L’opposition toujours là

Soupçons de corruption, bilan mitigé, notamment sur le plan économique : malgré l’appui chinois, les considérations de politique interne l’ont emportées et le parti de Manasseh Sogavare n’est arrivé en tête que d’une seule voix. Pour bâtir la coalition nécessaire à la constitution d’un gouvernement, l’homme fort d’Honiara a décidé de céder son poste de Premier ministre à Jeremiah Manele. Un échec pour Sogavare, mais pas pour Pékin. Ministre des Affaires étrangères sous Sogavare, Manele est acquis à la cause chinoise. « Il n’y a pas de doute qu’il poursuivra la politique prochinoise, estime Meg Keen, directrice du programme Pacifique Insulaire au centre des recherches australien Lowy Institute. Mais il est aussi moins provocateur que son prédécesseur, il est donc possible que les relations avec les partenaires traditionnels s’apaisent. »

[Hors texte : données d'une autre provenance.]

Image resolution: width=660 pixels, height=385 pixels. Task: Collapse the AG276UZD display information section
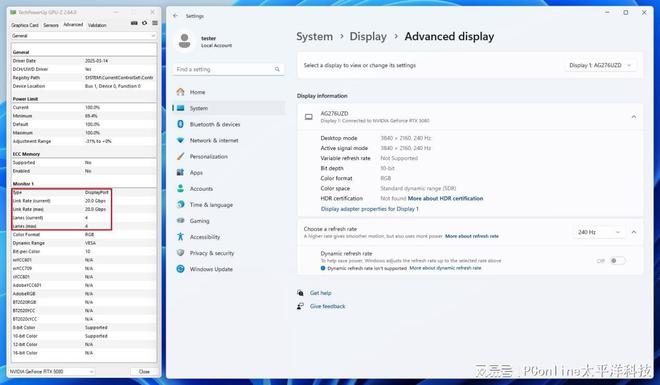(633, 117)
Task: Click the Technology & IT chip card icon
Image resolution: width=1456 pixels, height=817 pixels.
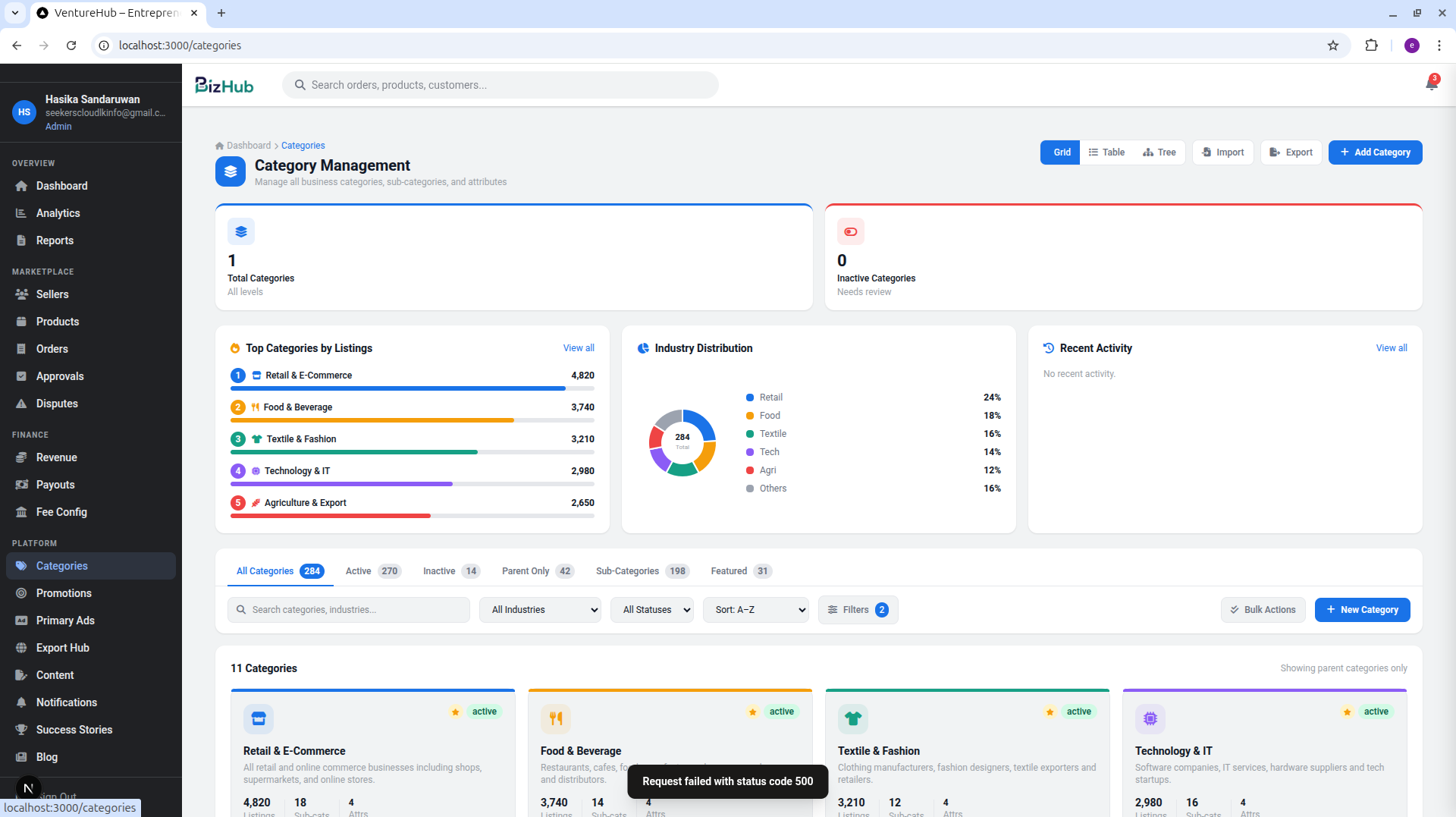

Reste que l’opposition n’a pas dit son dernier mot et les élections provinciales, qui se sont tenues en même temps que les législatives du 17 avril, pourraient voir revenir sur le devant de la scène Daniel Suidani, opposant historique à Sogavare, dont l’activisme antichinois avait conduit à sa destitution du poste de président de l’assemblée de la province de Malaita. Arrivé en tête du scrutin, il pourrait donc reprendre les rênes de cette île très peuplée et acquise à la cause taïwanaise. Or, à chaque fois, en 1998, 2006 et 2021, c’est de Malaita la rebelle qu’étaient parties les contestations du pouvoir central et, systématiquement, des morts ont été à déplorer.